Closed. This question is opinion-based. It is not currently accepting answers.
Want to improve this question? Update the question so it can be answered with facts and citations by editing this post.
Closed 3 years ago.
Improve this question
I am writing a Java Application that aims to get and persist messages in real time. Beyond that, my application should care about several non-functional requirements like lineage control, transaction control, security, logging, monitoring, and so on.
Each feature is defined as a module and will be controlled within a thread concurring to my hardware resources (disk, memory, CPU, and GPU). As consequence, each time my application evolves, my thread control should evolves too.
To deal with that I am creating a global ExecutorService to manage all threads in my application. Some of these threads are permanent and defined as daemon. My application also control multiple sources. Each one representing a set of all features described above, evolving arbitrarily.
Which are the best practices for that scenery? How to control multiple threads while some will be created and dropped arbitrarily (as daemon or not) and another ones will be executed regularly nested or not to another threads?

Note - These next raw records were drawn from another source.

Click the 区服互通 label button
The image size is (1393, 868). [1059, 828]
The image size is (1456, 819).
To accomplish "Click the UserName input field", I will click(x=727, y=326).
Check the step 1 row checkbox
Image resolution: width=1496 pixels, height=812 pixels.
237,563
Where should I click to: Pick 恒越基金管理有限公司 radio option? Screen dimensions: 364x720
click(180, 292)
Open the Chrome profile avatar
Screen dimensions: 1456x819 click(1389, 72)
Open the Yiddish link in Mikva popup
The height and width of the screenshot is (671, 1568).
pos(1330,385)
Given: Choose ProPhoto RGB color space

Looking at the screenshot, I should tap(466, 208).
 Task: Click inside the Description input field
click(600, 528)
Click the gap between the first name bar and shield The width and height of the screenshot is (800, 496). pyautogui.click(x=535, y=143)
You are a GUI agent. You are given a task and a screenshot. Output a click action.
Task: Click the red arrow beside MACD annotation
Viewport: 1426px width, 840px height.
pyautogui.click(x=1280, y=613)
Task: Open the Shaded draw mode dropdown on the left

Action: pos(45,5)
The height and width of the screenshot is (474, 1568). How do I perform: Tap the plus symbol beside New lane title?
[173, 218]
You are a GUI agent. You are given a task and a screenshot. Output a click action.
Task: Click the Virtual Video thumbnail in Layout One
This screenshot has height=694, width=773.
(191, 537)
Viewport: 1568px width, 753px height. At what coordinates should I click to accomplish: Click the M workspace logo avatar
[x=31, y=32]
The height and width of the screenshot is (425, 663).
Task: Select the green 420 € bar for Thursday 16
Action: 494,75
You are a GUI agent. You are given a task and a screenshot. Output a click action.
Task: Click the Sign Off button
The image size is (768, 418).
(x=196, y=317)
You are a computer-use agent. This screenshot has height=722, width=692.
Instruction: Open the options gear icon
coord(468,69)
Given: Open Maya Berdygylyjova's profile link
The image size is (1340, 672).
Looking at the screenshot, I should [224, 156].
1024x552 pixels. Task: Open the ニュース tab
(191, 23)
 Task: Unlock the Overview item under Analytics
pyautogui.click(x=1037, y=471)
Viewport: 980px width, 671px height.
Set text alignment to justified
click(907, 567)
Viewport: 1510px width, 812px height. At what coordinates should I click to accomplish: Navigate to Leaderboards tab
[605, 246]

Generally, if you do not want to manage creation and disposal of threads, use a thread pool (you can create one with ExecutorService executorService = Executors.newFixedThreadPool(10);).
However, be careful of premature optimisation (i.e. spending effort "optimising" code, at the expense of readability/maintainability, often when the performance gain is irrelevant). General good practice is:
Write clean, readable code.
Run your code and see if you encounter performance issues
Profile your code (e.g. with JProfiler or JVisualVM) to identify performance issues
Refactor your code if there is a significant problem with the way it is.
Remember, in general, developer time is more valuable than CPU time. Obviously there are limits to this, but usually you are best served keeping your code clean and readable.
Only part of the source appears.